We are sure there are a few items missing (e.g., the MVNO strategy between Verizon and several cable companies, the pervasiveness of cost-plus as opposed to value-based pricing, etc.), but these ten strategies cover a lot of ground.
This got us to thinking about several “what ifs?”
- What if T-Mobile used their Treasury shares to make a big acquisition, perhaps in Canada or Mexico?
- What would the value of Verizon be if they aggressively pursued an 80-90-95% network utilization strategy for all of their fiber assets (at market rates, with more sharing, but still owned by Verizon)?
- What if AT&T had an investor (cf: Microsoft invested in Comcast just a few decades ago), that, with some BEAD monies, enabled 90% of their current network to be equipped with fiber to the home (this could be combined with the Lumen strategy described above)?
- Or, in a twist of the strategy described above, what if Lumen decided to make their fiber network completely open at “cost plus” rates in exchange for more money up front from carriers?
- What if cable more aggressively deployed fiber to the home, perhaps through a “cap and grow” strategy?
- What if Amazon (most likely) or Meta (second most likely) purchased some or all of a weakened (and #4 ranked) Verizon?
We are entering a period where value creation extends beyond engineering prowess, product development, and financial scale. Like we saw with Activision Blizzard, the Fab Five know how to play the long game and fight against the odds. Assuming that consolidation will take years to complete, value creation will need to be creative yet grounded.

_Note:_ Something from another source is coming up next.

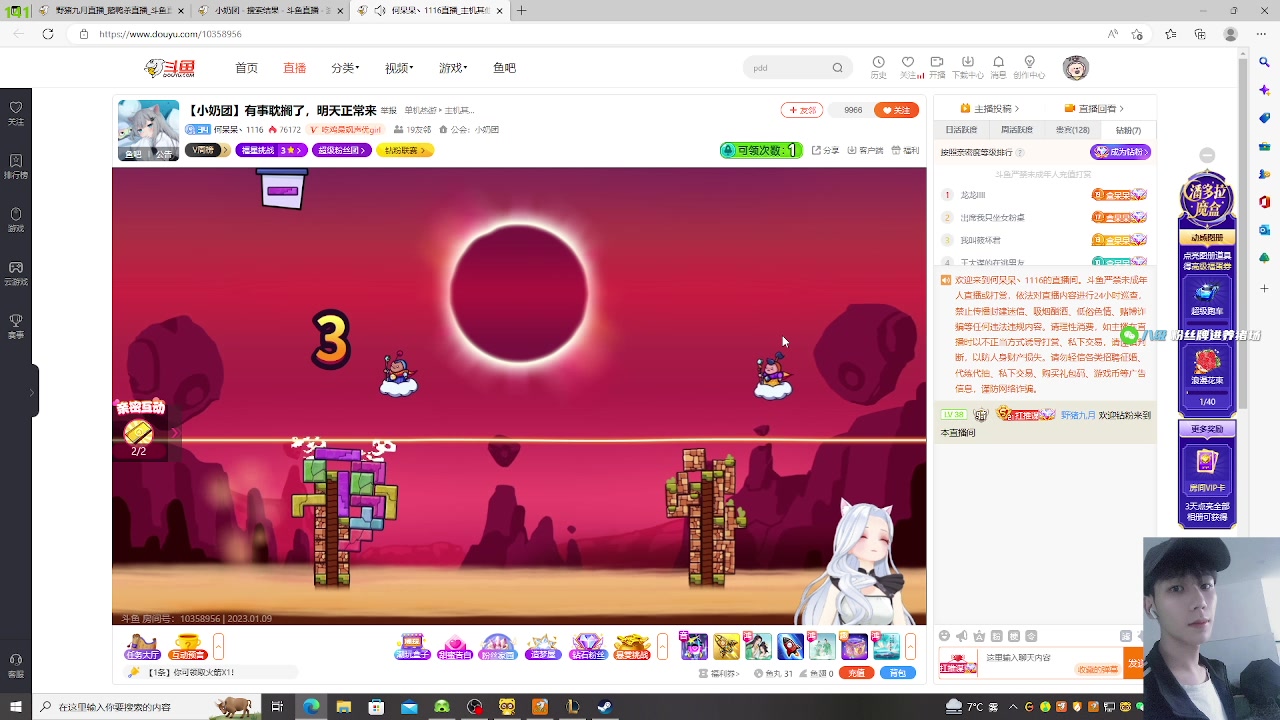Switch to the 贵宾(128) tab
The width and height of the screenshot is (1280, 720).
coord(1072,129)
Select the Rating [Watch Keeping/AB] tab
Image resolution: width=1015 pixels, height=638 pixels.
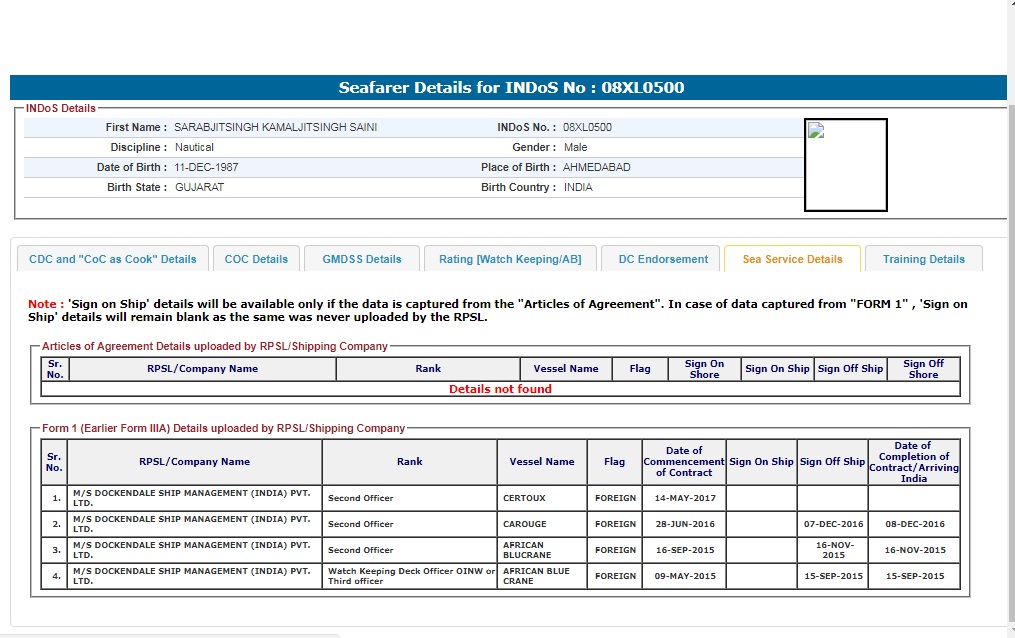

That’s it for this week. In the next Brief, we will have our semi-annual review of capital spending across the Telco Top Five (and may include some of the earnings nuggets we found). Until then, if you have friends who would like to be on the email distribution, please have them send an email to [email protected] and we will include them on the list (or they can sign up directly through the website).
Finally – Go Royals, Sporting KC, and Davidson Basketball!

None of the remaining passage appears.